The introduction of high dielectric constant ceramic nanoparticles into an insulating polymer is an important approach to prepare high dielectric constant nanocomposites for electric energy storage applications. A key to obtaining desirable properties is the homogeneous dispersion of the nanoparticles in the corresponding polymer. Conventional methods used to improve the nanoparticle dispersion enhance the physical interaction between the nanoparticle and the polymer matrix via nanoparticle surface modification.

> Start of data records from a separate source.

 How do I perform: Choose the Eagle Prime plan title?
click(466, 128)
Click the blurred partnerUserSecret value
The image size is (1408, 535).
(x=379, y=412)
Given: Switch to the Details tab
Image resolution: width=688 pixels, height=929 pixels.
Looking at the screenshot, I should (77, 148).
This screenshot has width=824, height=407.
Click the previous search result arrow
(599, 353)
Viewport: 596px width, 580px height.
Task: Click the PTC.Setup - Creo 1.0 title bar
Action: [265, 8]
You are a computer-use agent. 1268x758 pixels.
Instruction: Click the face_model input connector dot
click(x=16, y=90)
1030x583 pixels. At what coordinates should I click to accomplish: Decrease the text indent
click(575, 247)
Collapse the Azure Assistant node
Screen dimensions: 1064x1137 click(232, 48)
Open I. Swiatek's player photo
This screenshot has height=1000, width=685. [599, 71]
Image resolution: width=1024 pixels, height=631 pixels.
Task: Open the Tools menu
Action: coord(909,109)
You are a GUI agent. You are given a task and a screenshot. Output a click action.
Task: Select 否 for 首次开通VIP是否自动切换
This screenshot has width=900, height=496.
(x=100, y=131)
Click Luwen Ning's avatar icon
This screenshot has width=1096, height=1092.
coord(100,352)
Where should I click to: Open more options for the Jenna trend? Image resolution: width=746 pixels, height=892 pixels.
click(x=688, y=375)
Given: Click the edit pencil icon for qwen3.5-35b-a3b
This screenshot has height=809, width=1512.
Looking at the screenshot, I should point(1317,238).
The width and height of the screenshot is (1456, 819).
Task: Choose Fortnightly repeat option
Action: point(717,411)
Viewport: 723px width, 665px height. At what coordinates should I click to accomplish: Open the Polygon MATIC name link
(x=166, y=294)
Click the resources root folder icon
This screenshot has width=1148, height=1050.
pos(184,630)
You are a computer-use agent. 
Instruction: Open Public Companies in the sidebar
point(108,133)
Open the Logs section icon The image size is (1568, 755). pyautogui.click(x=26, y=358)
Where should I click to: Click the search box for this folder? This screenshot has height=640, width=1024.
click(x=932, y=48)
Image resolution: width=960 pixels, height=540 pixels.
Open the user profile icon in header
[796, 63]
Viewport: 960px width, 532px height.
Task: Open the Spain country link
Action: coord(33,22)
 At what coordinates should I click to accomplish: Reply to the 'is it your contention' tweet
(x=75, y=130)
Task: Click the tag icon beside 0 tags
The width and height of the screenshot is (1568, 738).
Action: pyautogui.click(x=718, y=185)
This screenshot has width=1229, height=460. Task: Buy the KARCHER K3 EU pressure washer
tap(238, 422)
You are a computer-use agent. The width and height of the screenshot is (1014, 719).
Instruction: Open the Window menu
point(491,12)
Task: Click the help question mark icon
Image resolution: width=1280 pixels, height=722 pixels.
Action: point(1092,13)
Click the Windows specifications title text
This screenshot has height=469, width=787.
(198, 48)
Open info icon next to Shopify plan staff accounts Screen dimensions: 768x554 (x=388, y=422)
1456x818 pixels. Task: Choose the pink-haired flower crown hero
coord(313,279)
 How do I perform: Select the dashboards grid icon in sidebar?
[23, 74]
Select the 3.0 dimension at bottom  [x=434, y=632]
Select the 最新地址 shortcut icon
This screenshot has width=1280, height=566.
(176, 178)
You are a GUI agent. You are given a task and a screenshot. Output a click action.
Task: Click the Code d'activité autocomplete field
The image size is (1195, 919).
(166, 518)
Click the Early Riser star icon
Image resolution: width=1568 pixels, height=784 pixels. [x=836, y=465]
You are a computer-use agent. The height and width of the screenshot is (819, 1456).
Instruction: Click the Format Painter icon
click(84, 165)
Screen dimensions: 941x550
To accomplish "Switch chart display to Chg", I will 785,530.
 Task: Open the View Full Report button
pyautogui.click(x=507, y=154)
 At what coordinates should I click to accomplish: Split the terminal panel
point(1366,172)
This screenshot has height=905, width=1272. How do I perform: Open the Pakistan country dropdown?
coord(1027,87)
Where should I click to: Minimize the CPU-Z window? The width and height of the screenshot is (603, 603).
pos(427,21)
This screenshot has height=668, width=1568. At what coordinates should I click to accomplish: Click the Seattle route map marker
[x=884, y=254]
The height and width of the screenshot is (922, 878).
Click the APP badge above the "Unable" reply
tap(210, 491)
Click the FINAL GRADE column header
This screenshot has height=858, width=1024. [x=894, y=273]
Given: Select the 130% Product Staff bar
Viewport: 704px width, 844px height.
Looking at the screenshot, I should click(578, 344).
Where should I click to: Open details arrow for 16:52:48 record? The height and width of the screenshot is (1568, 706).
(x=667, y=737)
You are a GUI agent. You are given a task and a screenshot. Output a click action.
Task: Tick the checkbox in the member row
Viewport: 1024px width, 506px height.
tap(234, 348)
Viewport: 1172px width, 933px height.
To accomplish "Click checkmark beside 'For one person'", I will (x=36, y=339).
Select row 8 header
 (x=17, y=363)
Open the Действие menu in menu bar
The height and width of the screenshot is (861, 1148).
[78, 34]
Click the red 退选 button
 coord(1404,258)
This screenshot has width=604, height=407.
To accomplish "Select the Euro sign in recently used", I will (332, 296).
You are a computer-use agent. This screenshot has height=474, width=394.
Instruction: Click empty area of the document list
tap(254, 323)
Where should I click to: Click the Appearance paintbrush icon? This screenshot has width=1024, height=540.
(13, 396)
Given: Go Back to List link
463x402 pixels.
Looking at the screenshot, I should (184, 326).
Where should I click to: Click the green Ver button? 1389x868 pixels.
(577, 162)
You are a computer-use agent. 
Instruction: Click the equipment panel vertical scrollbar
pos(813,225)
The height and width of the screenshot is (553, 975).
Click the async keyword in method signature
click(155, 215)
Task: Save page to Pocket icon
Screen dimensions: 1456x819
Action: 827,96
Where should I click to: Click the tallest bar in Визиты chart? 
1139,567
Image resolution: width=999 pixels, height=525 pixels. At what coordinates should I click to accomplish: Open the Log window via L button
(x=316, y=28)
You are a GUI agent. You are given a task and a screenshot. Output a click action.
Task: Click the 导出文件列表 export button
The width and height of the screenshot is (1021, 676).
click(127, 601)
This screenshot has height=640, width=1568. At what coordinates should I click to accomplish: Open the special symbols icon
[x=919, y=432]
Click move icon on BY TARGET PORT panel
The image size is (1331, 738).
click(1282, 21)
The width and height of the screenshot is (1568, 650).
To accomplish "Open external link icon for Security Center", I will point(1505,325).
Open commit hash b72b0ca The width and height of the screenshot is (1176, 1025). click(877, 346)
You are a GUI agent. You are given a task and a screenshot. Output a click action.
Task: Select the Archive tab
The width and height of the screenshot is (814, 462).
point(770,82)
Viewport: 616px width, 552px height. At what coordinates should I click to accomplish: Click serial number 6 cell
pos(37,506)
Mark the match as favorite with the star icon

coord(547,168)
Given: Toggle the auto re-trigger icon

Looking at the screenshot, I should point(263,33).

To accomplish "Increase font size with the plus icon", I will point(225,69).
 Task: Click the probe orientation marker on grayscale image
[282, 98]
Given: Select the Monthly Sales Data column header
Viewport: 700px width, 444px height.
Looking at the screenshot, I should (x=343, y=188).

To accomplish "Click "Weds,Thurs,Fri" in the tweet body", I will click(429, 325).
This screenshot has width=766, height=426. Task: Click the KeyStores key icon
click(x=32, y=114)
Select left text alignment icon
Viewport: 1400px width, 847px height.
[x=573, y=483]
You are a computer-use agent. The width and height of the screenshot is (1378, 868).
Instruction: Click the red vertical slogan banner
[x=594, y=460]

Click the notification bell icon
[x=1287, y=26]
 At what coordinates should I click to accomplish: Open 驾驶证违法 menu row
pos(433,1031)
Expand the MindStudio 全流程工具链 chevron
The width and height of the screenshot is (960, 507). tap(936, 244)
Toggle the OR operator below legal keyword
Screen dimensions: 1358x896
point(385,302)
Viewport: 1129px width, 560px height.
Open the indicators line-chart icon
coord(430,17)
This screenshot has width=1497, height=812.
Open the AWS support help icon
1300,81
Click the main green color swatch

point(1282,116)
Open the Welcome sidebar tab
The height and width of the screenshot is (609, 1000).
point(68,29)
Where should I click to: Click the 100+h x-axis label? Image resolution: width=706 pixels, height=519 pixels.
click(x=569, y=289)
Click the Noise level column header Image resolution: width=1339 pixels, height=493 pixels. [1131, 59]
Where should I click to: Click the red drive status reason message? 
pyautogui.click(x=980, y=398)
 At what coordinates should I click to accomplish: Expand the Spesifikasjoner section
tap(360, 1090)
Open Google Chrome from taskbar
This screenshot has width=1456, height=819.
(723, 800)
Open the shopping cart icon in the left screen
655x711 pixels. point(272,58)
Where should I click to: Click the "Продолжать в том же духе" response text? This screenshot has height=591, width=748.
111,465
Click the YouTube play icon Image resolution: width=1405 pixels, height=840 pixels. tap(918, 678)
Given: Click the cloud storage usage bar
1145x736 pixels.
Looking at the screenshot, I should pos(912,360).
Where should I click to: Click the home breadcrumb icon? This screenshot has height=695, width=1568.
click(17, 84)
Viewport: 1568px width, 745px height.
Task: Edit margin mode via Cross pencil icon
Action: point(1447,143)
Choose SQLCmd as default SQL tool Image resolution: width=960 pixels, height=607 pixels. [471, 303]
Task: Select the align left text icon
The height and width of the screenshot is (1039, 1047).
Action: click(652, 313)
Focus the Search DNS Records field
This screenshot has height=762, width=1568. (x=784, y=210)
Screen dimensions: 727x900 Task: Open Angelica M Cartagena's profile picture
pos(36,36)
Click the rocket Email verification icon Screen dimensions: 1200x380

In this work, the covalent bonding between the nanoparticle and the polymer matrix was utilized to simultaneously enhance the nanoparticle dispersion and nanoparticle/polymer interaction by functionalizing both the polymer and the nanoparticles. The poly(vinylidene fluoride-co-hexafluoropropylene) [PVDF-HFP] was functionalized with glycidyl methacrylate (GMA) via atom transfer radical polymerization. The barium titanate (BaTiO3) nanoparticles were modified by amino-terminated silane molecules. Then the nanocomposites were prepared by a “grafting to” method. Namely, grafting GMA functionalized PVDF-HFP to the surfaces of the BaTiO3 nanoparticles. The introduction of GMA into the PVDF-HFP not only increases the dielectric constant, but also changes the dielectric response of PVDF-HFP. More importantly, this “grafting to” approach results in core–shell structured BaTiO3@PVDF-HFP-GMA and thus a homogeneous dispersion of BaTiO3 nanoparticles in the nanocomposites. The dielectric constant, electric energy density and thermal conductivity of the nanocomposites are significantly enhanced with the increase of BaTiO3, while the dielectric loss shows a slight decrease as the nanoparticle loading increases.